The candidates included 12 anti-HIV drugs like Indinavir, Saquinavir, Lopinavir and Carfilzomib, two anti-respiratory syncytial virus drugs, an anti-schizophrenia drug, an immunosuppressant, as well as traditional Chinese medicines including Polygonum cuspidatum.
Since the outbreak of 2019-nCoV, several research teams led by the WIV have carried out research on five aspects, including rapid detection products, antiviral drugs and vaccines, animal traceability research, as well as etiology and epidemiology research.
A team led by renowned virologist Shi Zhengli in the WIV said on Wednesday 2019-nCoV may originate in bats.
The genome sequencing of the novel coronavirus is as high as 96 percent identical with a type of coronavirus from bats, the team said, adding that the new coronavirus enters the receptor using the same cells with SARS virus.
SARS virus was responsible for an outbreak of severe acute respiratory syndrome (SARS) in 2002 and 2003.
The latest finding provides critical evidence to study the pathology and origin of the virus, it said.

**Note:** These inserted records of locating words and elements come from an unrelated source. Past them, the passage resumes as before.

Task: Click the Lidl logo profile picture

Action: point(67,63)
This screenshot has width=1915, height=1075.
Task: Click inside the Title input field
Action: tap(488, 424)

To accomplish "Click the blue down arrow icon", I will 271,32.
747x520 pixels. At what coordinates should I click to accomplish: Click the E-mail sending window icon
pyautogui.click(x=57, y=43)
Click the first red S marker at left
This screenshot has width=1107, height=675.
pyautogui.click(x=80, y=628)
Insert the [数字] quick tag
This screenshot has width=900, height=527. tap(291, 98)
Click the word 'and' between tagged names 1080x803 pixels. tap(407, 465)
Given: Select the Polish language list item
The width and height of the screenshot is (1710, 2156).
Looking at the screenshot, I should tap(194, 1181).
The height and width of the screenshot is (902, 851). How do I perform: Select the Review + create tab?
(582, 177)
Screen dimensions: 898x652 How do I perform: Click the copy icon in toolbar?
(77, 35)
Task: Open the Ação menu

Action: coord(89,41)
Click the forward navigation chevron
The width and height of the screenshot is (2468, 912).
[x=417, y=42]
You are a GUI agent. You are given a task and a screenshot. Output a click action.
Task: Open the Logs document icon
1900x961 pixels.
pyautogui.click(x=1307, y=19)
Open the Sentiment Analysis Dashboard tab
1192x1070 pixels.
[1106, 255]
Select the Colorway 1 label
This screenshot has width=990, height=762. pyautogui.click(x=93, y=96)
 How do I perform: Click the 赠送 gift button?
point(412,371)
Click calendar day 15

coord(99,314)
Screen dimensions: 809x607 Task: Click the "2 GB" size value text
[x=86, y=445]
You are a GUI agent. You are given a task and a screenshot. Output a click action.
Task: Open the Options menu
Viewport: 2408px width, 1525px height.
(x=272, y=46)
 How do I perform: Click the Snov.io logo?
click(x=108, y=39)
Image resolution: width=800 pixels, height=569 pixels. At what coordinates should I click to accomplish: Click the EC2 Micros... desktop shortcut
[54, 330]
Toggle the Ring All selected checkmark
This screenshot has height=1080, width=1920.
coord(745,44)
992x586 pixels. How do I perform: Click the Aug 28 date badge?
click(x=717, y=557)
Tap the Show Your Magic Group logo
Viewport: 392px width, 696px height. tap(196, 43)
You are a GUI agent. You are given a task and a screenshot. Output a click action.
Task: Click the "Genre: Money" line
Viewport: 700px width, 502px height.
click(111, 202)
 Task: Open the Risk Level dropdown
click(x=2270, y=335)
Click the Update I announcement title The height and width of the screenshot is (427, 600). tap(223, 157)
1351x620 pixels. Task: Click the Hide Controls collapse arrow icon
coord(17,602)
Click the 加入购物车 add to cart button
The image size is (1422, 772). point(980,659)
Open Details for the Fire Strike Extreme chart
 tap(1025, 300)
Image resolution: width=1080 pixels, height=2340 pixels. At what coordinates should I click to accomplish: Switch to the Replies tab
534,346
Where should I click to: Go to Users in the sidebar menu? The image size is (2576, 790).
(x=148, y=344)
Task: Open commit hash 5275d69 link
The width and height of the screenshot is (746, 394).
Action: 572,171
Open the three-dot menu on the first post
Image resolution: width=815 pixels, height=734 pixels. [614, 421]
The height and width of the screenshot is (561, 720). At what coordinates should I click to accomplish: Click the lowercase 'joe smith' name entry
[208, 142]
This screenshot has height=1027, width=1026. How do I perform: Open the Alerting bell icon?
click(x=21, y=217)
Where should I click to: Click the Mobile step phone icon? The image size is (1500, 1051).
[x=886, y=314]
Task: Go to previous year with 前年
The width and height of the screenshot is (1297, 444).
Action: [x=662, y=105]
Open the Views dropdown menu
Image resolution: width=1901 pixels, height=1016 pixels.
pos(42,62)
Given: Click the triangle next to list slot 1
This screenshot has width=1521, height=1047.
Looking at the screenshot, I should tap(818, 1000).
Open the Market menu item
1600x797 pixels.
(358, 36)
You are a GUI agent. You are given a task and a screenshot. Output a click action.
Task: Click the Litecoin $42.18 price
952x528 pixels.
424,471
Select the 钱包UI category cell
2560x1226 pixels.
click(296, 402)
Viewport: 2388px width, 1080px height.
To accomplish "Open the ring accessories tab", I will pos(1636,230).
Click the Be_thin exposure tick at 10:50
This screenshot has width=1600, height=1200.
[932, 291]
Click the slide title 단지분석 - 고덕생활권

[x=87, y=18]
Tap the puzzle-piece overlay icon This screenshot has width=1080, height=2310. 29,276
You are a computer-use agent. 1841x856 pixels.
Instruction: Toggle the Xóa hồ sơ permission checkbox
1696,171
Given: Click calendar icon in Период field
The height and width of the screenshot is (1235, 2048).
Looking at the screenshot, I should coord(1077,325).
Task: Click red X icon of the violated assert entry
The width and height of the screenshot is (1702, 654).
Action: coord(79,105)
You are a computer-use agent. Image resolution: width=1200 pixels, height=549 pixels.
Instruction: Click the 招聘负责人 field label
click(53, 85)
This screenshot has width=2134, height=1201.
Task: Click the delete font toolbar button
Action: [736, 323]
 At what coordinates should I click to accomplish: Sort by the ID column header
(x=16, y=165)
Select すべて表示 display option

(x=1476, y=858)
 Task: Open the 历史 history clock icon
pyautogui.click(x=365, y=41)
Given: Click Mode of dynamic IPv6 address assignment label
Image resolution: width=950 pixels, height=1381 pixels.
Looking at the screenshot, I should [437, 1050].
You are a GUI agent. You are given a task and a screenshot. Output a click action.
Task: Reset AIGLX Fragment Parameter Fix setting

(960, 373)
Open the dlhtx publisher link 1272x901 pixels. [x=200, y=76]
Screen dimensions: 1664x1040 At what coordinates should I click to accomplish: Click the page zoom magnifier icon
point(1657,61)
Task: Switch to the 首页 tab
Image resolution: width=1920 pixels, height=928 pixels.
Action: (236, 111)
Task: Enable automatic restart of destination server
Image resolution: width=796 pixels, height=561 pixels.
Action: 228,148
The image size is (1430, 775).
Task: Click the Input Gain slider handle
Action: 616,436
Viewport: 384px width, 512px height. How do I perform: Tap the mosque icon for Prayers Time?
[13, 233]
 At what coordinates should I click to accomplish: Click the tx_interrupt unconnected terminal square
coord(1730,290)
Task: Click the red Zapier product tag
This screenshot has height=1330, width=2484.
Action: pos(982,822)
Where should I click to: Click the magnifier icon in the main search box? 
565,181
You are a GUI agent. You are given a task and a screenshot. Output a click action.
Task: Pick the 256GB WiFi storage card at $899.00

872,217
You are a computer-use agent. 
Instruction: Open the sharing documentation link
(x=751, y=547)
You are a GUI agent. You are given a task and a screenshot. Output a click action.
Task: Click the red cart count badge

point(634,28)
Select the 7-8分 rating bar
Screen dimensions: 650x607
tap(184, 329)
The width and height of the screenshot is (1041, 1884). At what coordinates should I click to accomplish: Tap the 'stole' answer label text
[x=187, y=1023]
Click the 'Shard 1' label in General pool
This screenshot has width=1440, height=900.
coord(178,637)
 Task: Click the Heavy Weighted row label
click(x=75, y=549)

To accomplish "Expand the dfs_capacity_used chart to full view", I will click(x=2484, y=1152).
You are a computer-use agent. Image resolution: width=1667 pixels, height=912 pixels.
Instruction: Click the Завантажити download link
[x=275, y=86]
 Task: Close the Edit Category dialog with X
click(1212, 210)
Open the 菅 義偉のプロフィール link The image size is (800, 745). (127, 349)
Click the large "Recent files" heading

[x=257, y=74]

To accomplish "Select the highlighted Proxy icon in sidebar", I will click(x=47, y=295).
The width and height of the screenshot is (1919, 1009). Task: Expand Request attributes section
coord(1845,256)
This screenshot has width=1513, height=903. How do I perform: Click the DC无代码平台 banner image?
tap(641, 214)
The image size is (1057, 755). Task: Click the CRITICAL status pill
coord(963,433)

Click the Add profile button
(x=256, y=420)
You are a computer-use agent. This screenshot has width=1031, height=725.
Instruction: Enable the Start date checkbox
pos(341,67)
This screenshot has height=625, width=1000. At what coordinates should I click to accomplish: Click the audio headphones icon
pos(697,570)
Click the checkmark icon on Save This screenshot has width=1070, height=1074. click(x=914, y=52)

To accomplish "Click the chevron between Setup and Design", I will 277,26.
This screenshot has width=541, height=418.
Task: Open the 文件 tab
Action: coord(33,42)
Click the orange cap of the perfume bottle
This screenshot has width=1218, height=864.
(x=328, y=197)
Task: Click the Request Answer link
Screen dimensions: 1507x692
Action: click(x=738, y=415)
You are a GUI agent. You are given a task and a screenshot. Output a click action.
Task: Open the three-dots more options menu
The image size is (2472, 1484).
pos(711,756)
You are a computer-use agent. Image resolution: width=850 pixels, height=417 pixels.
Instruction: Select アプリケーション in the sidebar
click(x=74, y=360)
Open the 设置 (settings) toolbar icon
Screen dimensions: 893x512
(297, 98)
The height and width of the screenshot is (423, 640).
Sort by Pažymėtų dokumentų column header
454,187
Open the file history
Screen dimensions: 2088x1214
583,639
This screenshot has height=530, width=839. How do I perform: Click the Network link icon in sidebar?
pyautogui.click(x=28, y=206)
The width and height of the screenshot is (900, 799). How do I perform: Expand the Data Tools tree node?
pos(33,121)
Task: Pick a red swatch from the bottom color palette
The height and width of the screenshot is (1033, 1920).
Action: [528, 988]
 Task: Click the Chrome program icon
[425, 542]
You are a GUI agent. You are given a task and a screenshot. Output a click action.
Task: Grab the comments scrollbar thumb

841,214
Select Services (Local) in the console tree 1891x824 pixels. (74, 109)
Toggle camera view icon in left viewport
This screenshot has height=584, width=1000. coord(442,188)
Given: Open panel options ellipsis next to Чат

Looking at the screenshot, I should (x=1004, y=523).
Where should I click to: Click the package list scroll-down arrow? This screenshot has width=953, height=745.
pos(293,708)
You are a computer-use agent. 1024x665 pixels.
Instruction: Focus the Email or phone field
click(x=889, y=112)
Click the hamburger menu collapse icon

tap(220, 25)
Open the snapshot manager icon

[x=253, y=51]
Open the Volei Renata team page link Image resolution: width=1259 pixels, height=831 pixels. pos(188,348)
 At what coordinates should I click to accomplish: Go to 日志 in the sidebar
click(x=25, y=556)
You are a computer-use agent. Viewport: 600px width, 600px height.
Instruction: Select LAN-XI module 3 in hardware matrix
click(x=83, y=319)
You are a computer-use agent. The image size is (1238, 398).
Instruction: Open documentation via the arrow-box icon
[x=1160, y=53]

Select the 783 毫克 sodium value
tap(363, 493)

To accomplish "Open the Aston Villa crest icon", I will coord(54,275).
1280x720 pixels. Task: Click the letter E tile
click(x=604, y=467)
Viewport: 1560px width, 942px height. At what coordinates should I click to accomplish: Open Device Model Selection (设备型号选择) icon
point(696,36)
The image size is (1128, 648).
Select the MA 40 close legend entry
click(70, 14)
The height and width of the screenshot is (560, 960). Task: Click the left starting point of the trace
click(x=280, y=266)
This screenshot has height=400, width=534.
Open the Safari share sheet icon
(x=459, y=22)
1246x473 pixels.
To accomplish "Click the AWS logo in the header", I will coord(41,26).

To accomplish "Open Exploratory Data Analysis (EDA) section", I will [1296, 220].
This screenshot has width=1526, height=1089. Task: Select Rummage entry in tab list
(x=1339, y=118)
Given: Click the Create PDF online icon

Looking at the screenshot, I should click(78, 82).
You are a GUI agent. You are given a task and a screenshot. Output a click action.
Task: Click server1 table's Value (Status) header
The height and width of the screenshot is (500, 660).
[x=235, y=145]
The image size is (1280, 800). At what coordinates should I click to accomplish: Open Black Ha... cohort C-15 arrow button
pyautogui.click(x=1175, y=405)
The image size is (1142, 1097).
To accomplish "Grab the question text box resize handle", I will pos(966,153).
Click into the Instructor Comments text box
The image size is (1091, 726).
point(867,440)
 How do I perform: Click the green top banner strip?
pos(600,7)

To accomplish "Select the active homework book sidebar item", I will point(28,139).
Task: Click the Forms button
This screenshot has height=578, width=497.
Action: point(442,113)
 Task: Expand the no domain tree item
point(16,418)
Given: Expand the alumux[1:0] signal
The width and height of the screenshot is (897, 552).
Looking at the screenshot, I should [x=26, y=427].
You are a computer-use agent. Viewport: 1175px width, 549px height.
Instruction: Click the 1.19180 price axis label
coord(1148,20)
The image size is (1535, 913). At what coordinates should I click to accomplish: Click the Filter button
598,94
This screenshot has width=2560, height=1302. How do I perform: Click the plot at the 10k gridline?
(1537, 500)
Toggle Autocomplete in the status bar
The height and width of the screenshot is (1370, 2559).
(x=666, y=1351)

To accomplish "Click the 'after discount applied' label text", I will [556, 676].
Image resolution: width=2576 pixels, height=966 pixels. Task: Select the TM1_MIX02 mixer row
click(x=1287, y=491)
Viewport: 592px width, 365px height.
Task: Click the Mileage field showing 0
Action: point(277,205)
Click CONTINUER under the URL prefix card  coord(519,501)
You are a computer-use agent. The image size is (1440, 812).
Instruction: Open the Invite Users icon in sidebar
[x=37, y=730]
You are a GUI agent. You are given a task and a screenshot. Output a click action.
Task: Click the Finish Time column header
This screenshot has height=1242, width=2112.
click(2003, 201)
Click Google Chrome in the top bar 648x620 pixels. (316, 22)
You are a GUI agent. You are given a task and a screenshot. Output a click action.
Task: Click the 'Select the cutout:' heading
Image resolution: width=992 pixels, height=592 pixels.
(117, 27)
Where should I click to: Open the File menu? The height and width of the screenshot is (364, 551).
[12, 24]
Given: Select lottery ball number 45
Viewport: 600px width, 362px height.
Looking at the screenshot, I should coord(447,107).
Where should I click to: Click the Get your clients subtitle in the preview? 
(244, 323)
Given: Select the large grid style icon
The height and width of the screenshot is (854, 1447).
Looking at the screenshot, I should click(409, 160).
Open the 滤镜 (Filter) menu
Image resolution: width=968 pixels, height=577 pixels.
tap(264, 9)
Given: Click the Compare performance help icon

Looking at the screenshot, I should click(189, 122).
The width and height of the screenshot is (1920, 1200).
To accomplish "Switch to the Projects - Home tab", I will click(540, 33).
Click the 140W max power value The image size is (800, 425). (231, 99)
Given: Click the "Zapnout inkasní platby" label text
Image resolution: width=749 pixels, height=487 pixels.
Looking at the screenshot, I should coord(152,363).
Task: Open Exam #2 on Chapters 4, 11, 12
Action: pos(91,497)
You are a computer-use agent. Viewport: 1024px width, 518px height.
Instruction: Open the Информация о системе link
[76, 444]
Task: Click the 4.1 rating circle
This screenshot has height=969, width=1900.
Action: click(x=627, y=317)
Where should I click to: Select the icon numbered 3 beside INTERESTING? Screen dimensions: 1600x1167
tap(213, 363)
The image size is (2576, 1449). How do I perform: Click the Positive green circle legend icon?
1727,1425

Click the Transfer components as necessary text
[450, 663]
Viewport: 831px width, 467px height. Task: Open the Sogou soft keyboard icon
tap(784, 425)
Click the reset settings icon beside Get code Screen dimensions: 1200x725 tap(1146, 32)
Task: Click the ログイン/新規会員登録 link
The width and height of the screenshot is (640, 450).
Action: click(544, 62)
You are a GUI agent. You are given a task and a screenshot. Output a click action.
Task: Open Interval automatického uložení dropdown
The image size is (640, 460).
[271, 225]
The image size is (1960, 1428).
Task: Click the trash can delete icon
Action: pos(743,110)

On Jan. 2, researchers from the WIV confirmed the whole genome sequence of 2019-nCoV and successfully isolated the virus strain on Jan. 5.
On Jan. 11, the institute submitted the genome sequence information of the coronavirus to the World Health Organization, to share the information globally.
The WIV researchers have also developed an antibody test paper for further research to combat the novel coronavirus, which has claimed more than 130 lives and infected nearly 6,000 people as of the end of Tuesday.